◆ Prompt
Put the lines below into a CSV with two columns, text and answer, giving one row per answer and pairing each answer with the wording that comes before it. Quote every field, turn line breaks into spaces, and leave the pictures out.

Records

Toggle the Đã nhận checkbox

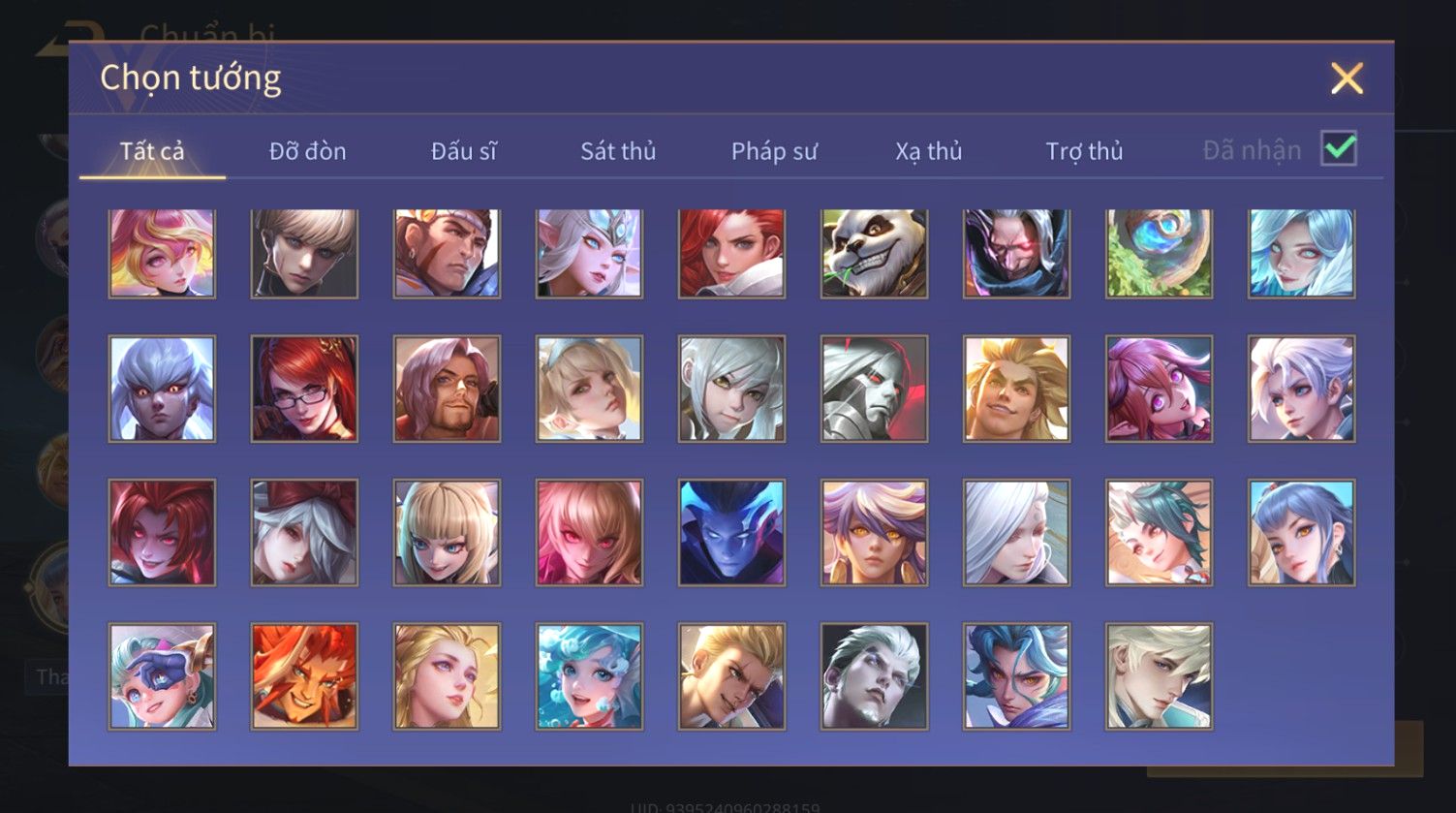[1339, 149]
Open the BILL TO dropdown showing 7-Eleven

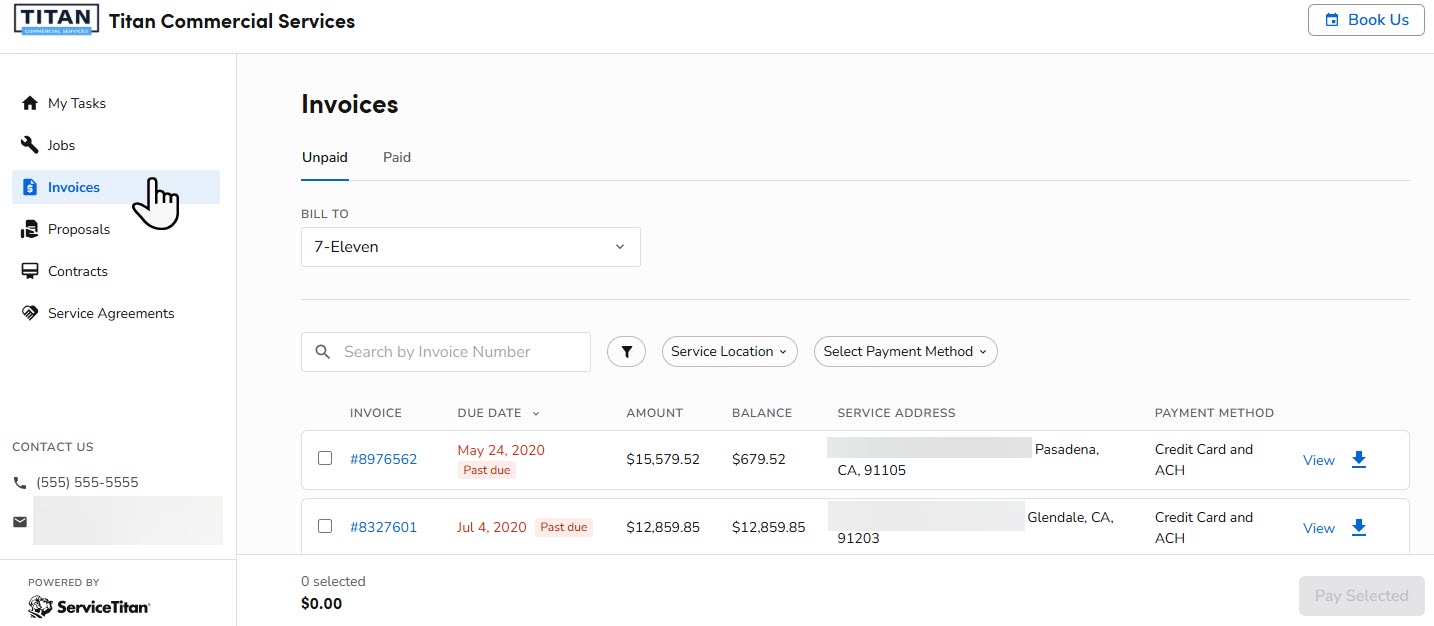470,246
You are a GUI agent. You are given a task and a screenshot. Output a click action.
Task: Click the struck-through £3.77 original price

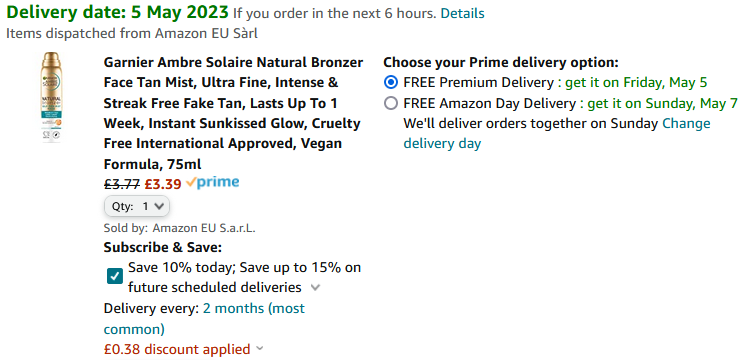pos(122,184)
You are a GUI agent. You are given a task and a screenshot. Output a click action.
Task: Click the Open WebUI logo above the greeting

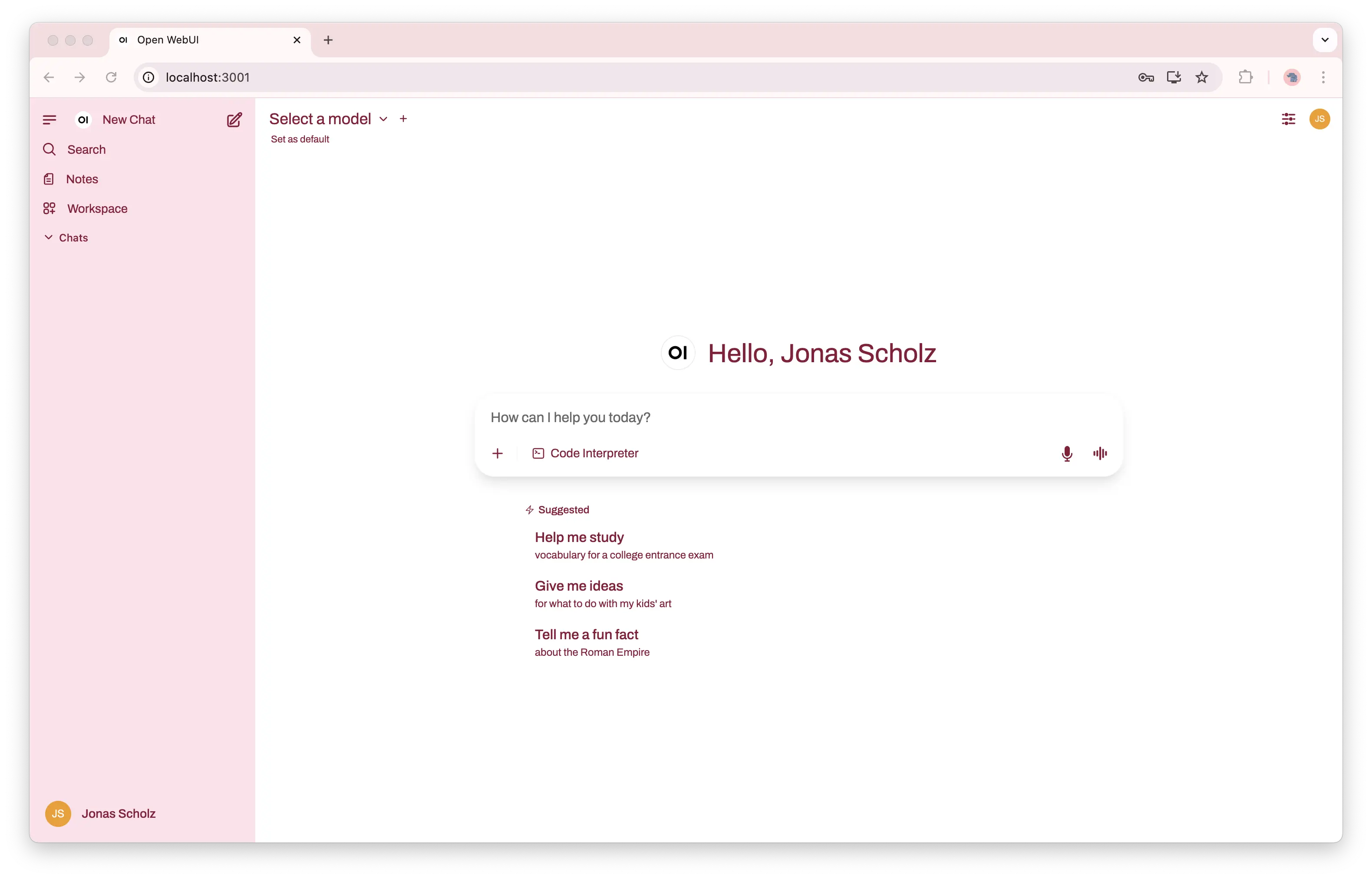click(x=678, y=352)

◆ Task answer
text,answer
"Toggle the Đã nhận checkbox","[1339, 149]"
"Open the BILL TO dropdown showing 7-Eleven","470,246"
"You are a GUI agent. You are given a task and a screenshot. Output a click action. Task: Click the struck-through £3.77 original price","pos(122,184)"
"You are a GUI agent. You are given a task and a screenshot. Output a click action. Task: Click the Open WebUI logo above the greeting","click(x=678, y=352)"